島人が乗ってくれない 石垣島のバス会社の奮闘

 


 人手不足、燃油費の高騰、オーバーツーリズム、島民のバス離れなど、矛盾した課題を抱えながらも奮闘する、石垣島のバス会社、東(あずま)運輸のお話です。


 バス会社ですから、お客さんが乗ってくれないことには商売にならないのですが、何しろ、島人はバスに乗ってくれない。

 昨年3月に公表された石垣市公共交通計画によれば、全くバスを利用しない人が59.3%に上り、年に1回~3回しか利用しない人12.6%と併せると、島人の7割以上の人がバスとはまったく無縁の生活をしています。

 逆に、ほぼ毎日バスを利用する人は僅かに0.5%なのです。


 交通手段分担率では、自動車(運転)77%、自動車(同乗)6%、徒歩6%、バス1%などとなっていました。

 石垣市の人口は、直近の10月末で50,151人ですから、バスを通常の移動手段としている人は500人ほど。
 毎日バスに乗ってくれる人は、250人程度しかいないのです。

 これでは、バス会社もお手上げでしょう。





 一方、新石垣空港と市街地や離島ターミナルを結ぶ路線は堅調です。

 新空港開港当初は、旧市街地を経由して終点のバスターミナルまで行く4系統と、リゾートホテル経由の10系統がそれぞれ30分間隔で運転されており、空港からは、市街地に向かうバスが15分間隔で運行されていました。

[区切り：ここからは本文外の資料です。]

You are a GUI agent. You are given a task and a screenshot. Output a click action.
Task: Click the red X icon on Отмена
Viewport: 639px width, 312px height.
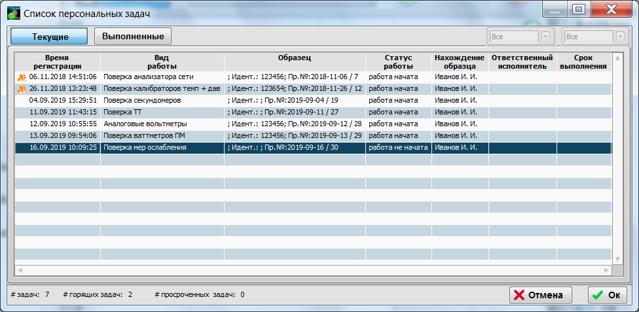tap(519, 295)
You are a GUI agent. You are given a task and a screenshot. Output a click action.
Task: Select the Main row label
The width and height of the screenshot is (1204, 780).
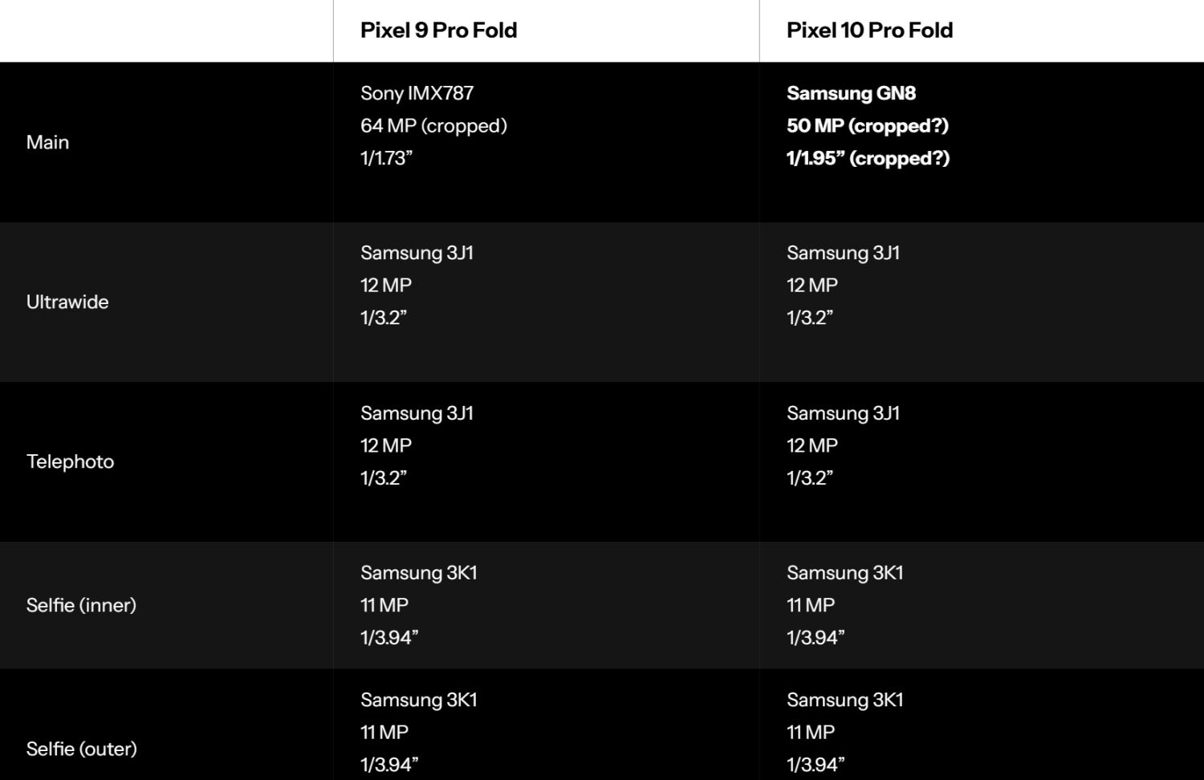click(x=47, y=142)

 その後、空港・港直行のカリー観光バスの運行が始まり、両社仁義なき戦いを繰り広げた時期もありました。


 コロナで観光客が減少する中、ホテル経由の10系統を削減しつつ、生活路線を兼ねる4系統は維持しましたが、コロナ回復後にはバス路線も回復すると思いきや、今年7月から却って減便されてしまいました。

 何故? 理由は、人手不足だそうです。

(※12月から2便が復活予定)


 東運輸は、占領下の昭和25年(1950年)に発足しました。

 この当時は、通勤・通学と言えばバス利用が当たり前で、通勤・通学に合わせた運行ダイヤが編成されるなど、バスは住民生活に密着した存在でした。

 市街地と集落の間での物品輸送もバスが行っており、車掌(当時は車掌が乗務していた)は、集落の住民から受けたメモを片手に買い物もしてくれたそうで、客だけではなく貨物も混載した車内はいつも満杯だったとか。

 そんな時代もあったようです。 




 この会社では、もの凄くコスパの良いフリー切符を販売しています。

 1日乗り放題1000円の「1日フリーパス」と、なんと5日間乗り放題2000円の「みちくさフリーパス」です。

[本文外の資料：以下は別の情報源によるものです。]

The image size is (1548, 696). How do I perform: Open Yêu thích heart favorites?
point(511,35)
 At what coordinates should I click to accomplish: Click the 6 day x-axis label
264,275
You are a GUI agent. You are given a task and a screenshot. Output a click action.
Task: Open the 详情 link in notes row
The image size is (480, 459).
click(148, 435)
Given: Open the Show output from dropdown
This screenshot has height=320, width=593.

 1日券といっても、実は24時間券です。5日券にいたっては120時間券です。空港・バスターミナル間の片道運賃が540円であることを考えると、相当使い勝手のいい乗車券です。


 この夏、バスに乗って、米原、川平といった観光地を巡ったのですが、短区間チョイ乗りの人を除けば大半の人は、フリー切符の利用者でした。
 価格を考えると、当然でしょう。


 何故こんなに気前のいい切符を売っているのか、これは想像ですが、島人がほとんどバスに乗らない中、空気を運ぶよりはマシだということではないでしょうか。

 乗客がいなければ、運転手のモチベーションも上がりません。何でもいいからとにかくバスに乗ってもらいたい、そんな会社の姿勢が垣間見えるような気がするのですが。





 全国のバス会社はこれまで、利用客の減少による収入減に対処するため、徹底した合理化を図ってきました。

 分社化などによる総務費の削減などもありましたが、労働集約産業であるバス業界では、人件費を削らないことには話になりません。

 各社とも、管理部門の人員を削減したり、乗務員を子会社の従業員に移管し労働条件を下げるなどして、何とかやり繰りして来ました。

 しかし、コロナ禍を経て、人手不足、従業員の高齢化など、元々抱えていた「基礎疾患」が悪化し、これ以上の無理はできないとばかりに、減便や路線廃止を行う会社が増えています。


 東運輸とて例外ではありません。

 空港線4系統は、白保、宮良、大川、真栄里などの主要な集落と中心市街地を結ぶ生活路線も兼ねています。
 その4系統だけを残して他の路線を全て廃止しても、生活に支障の出る石垣島民は、極僅かです。これが現実です。

 そんな中、便数の多寡はともかく、全島くまなく巡らされている路線網は何時まで維持されるのか、予断を許さない状況に既に突入していると思います。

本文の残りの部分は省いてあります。